ORCA
ORGANIZATION FOR RESEARCH AND CONSERVATION OF AQUATIC ANIMALS

 

MARINE ISSUES

SEA TURTLES

All sea turtle species are critically endangered, due to harvesting...to kill one is to kill a whole generation.

 

• In 2015, the National Academy of Sciences estimated that around 15-40% of the plastic produced a year would end up in the oceans, with scientists also admitting that they are unsure of where more than 99% of ocean plastic debris ends up and the quantity is only expected to incease. No one knows the extent of how plastic in the ocean is affecting the full scale of marine life, but one example of direct impact in Peru has been with sea turtles. The coastal waters of Peru provide a foraging area for 5 of the 8 world sea turtle species – Leatherback turtles, Olive ridleys, Green turtles, Loggerheads and Hawksbill turtles.
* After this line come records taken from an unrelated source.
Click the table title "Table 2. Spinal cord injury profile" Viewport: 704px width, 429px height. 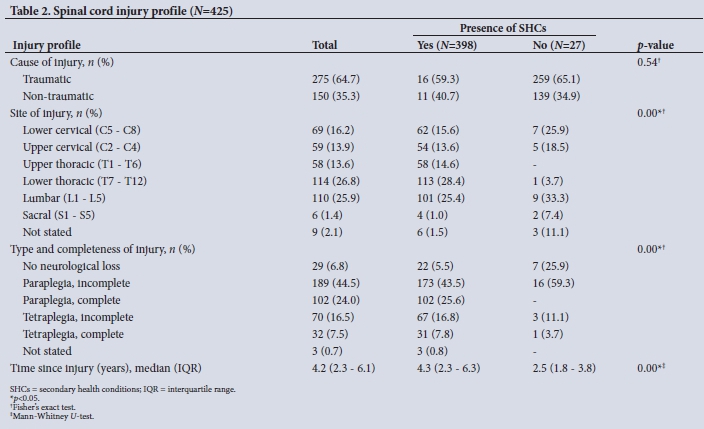[x=118, y=10]
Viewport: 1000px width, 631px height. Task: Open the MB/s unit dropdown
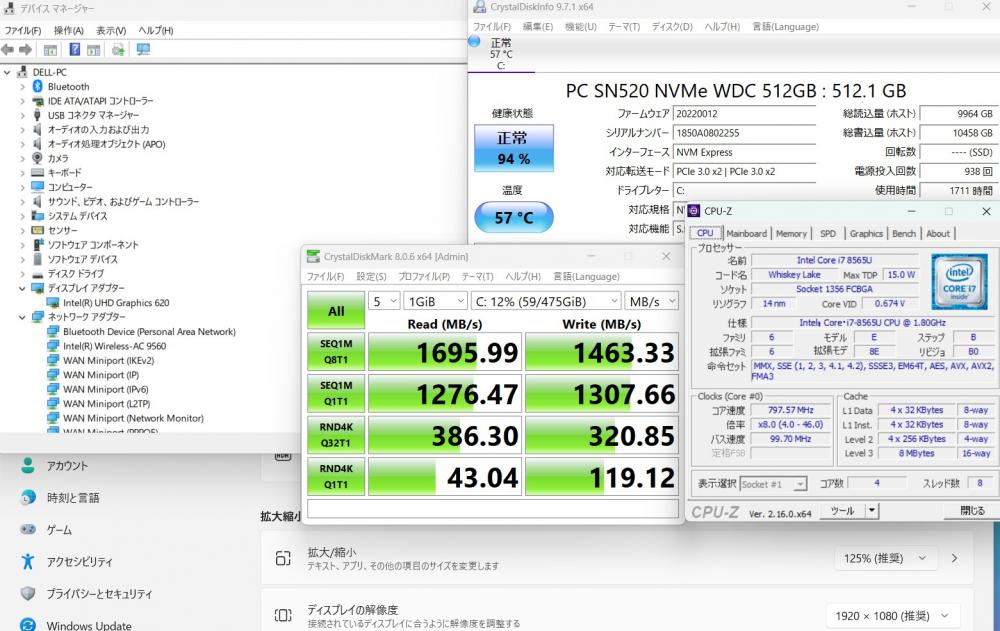pyautogui.click(x=650, y=301)
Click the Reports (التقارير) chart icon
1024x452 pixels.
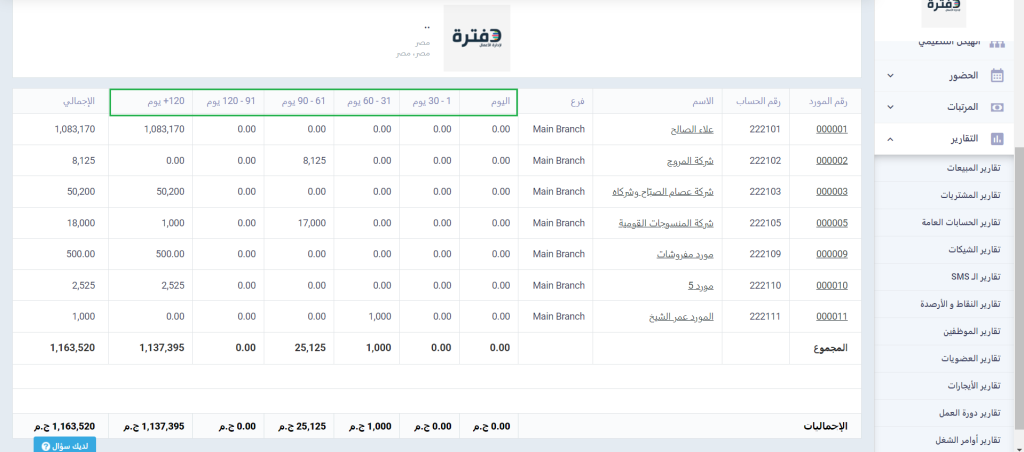click(997, 139)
• In June 2015, ORCA received calls of two injured and sick sea turtles, a Green (Chelonia mydas) and a Hawksbill (Eretmochelys imbricata). The turtles were taken back to the South Pacific Marine Mammal Center where their condition was assessed. Blood test samples and X-rays revealed they were suffering from plastic poisoning. ORCA director Dr. Carlos Yaipen-Llanos revealed the two turtles had their intestines filled with plastic, which had caused a strong inflammation, disorientating them and causing them to become stranded on the shores unable to eat. Sea turtles around the world are suffering greatly from pollution, global warming, nutrient shifts and a reduction in fish stocks, however these direct human impacts are becoming worse. Hawksbill turtles are listed as Critically Endangered by the IUCN Red List of Threatened Species since 1996 and Green Sea turtles are listed as Endangered by the IUCN and CITES. Both of the turtles at the center were treated with antibiotics and anti-inflammatory medications and their intestines were pumped in order to rid them of the plastic. After 20 days of rehabilitation from the ORCA staff, interns and volunteers, they had visibly recovered and were released back to the ocean. This was the first time sea turtles in Peru have been rehabilitated and released from plastic poisoning. They were both tagged on their front flippers so if they’re found again they can be monitored.

• ORCA continues to research sea turtle strandings along the coast of Peru, but you can help greatly by reducing the amount of plastic you use and discard – deplastify your life!